ゴミの最終地点とは?知っておきたい最終処分場の現状

再利用が難しい廃棄物の行き着く先である最終処分場。近年、この残余容量がひっ迫してきており、2037年頃には満杯になってしまうという予測が大きな問題となっています。このままの量やペースで廃棄物排出が続くと、やがて私たちが排出するゴミの埋立地がなくなってしまうということです。

そこで今回は、最終処分場の概要や残余年数に加え、私たちが向き合うべき“ゴミの問題”について解説します。

1. 最終処分場とはリサイクル困難なゴミの最終地点

最終処分場は、資源化が難しい廃棄物を安全な状態で埋め立てる施設のことです。産業廃棄物の場合は、処理する廃棄物の種類や状態に応じて、3種類の最終処分場が国内には設置されています。以下から、最終処分場の目的や、種類ごとの特徴を解説します。

1-1. 最終処分場とは?

排出された廃棄物のうち、リサイクルできない廃棄物を処理する施設が最終処分場です。 そのまま埋め立て処分が必要となる物に加え、焼却・破砕・溶融・脱水・選別といった中間処理を経ている物も含まれます。なお、最終処分場は「一般廃棄物の最終処分場」と「産業廃棄物の最終処分場」の2つに大別されます。

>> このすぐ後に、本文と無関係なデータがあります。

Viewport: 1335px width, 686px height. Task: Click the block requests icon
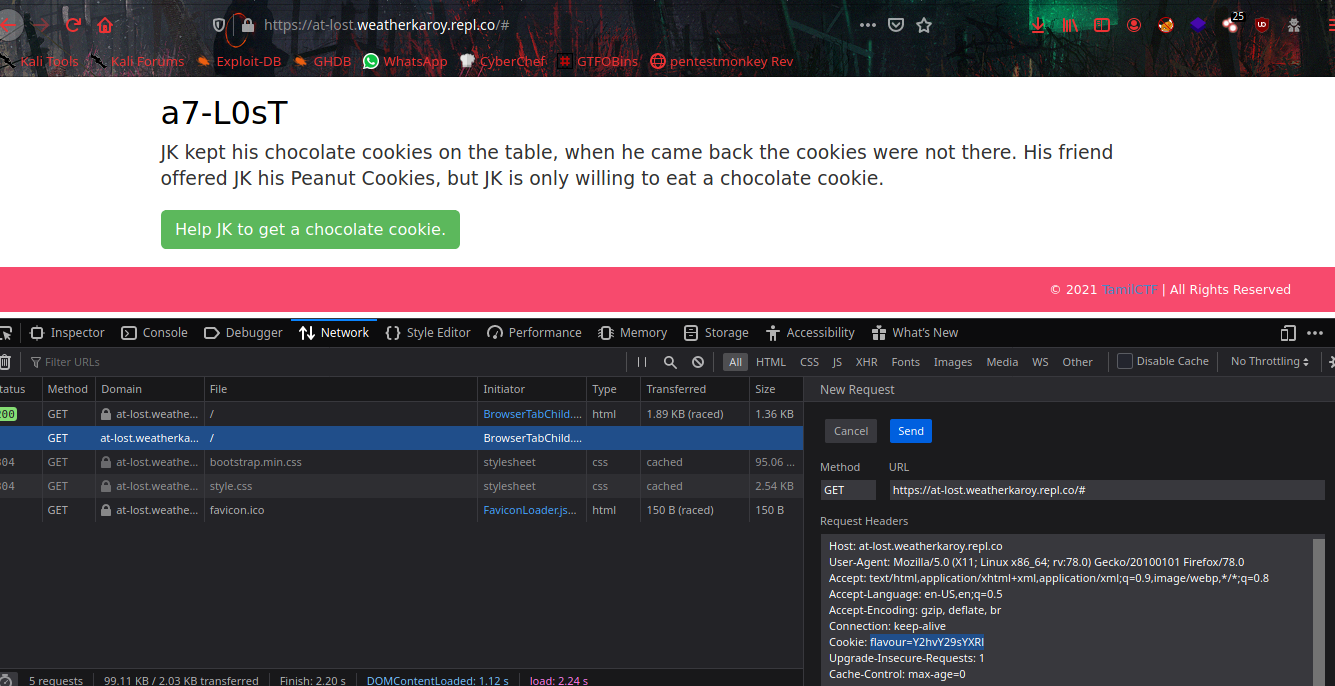click(x=697, y=361)
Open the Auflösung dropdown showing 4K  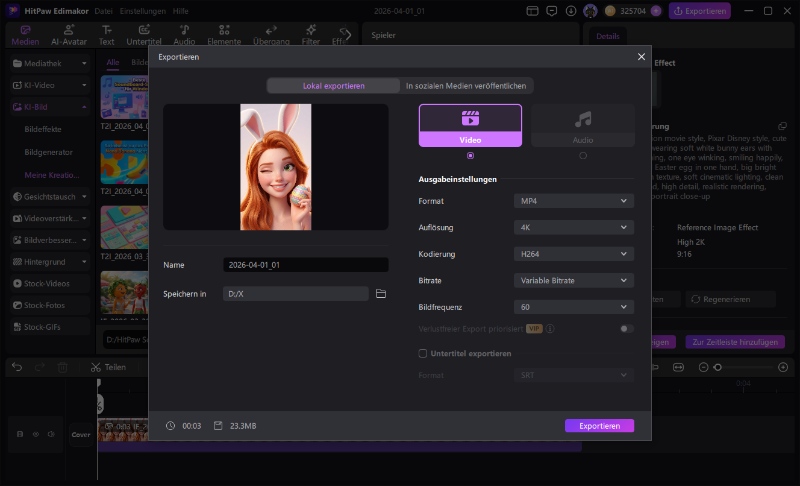tap(574, 228)
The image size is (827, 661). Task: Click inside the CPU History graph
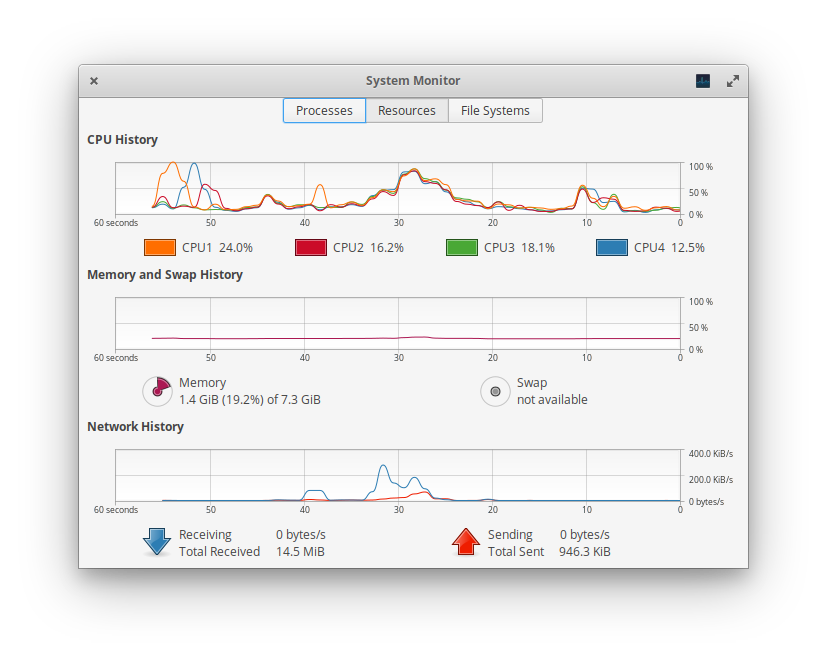tap(398, 188)
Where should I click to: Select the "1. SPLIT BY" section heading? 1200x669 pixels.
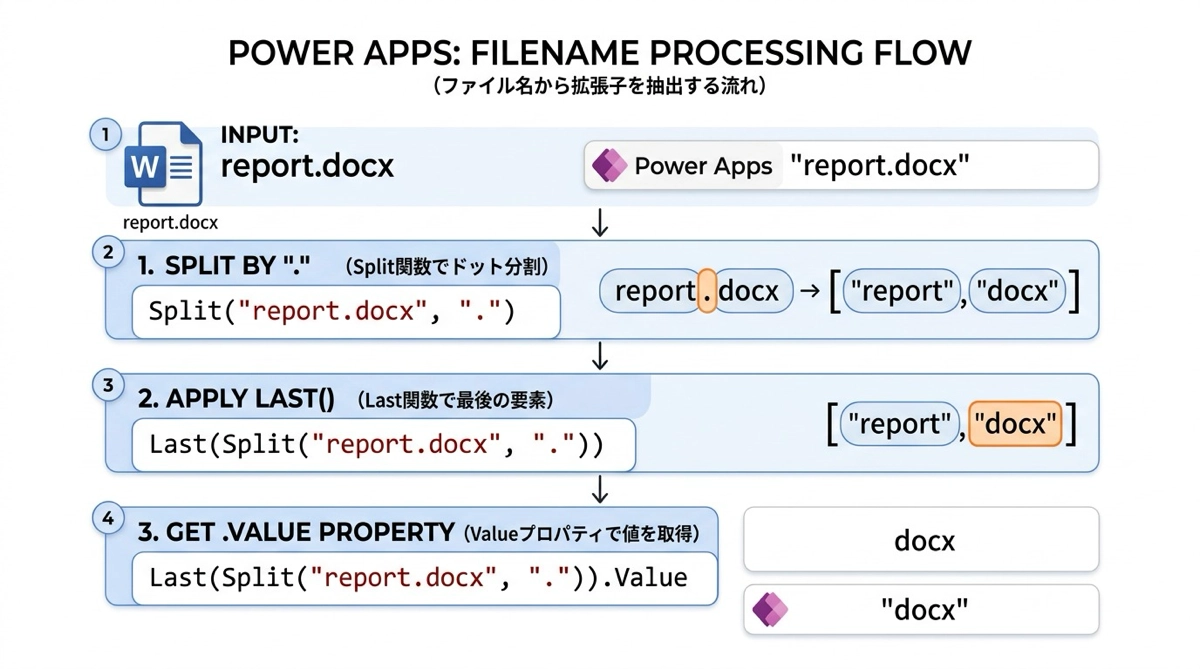(225, 267)
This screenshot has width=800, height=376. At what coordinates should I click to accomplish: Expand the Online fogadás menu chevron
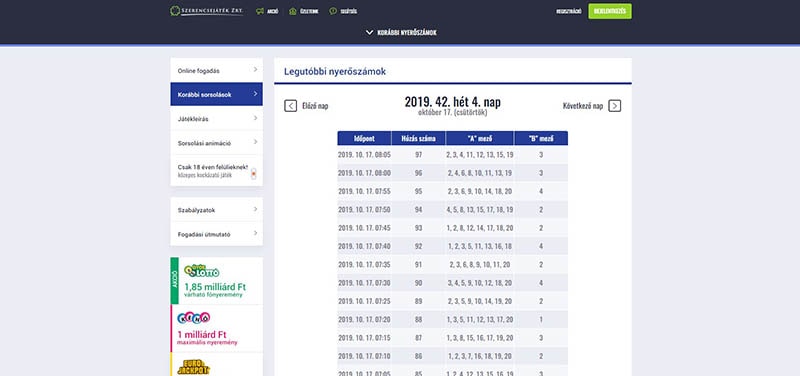coord(256,70)
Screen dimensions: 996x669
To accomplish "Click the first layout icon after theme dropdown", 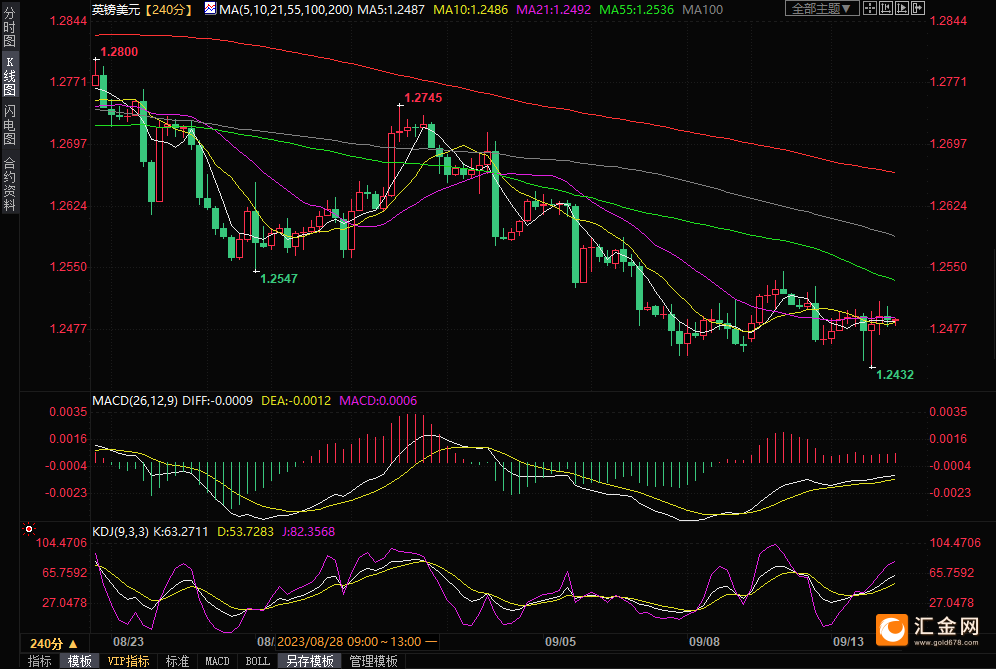I will pyautogui.click(x=871, y=8).
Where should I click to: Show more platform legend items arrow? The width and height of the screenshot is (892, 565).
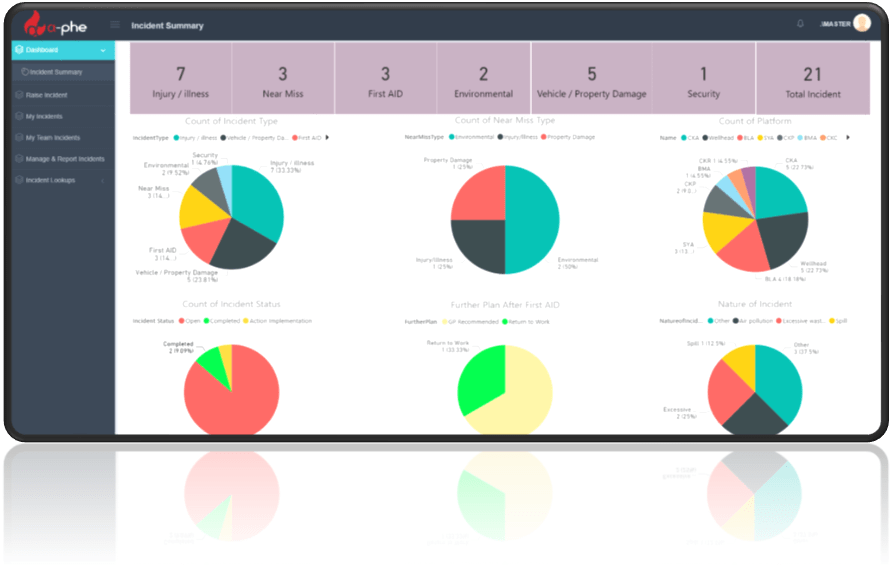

産業廃棄物の最終処分場は、有害物質の有無や環境への影響度合いによって、安定型・遮断型・管理型の3つの種類に分類されます

 

 

持ち込まれる産業廃棄物の状態や種類が異なるため、それぞれの最終処分場では異なる処理が行われており、それに応じた構造で建てられています。なお、一般廃棄物は管理型と同様の基準が適用されており、構造についても同じです。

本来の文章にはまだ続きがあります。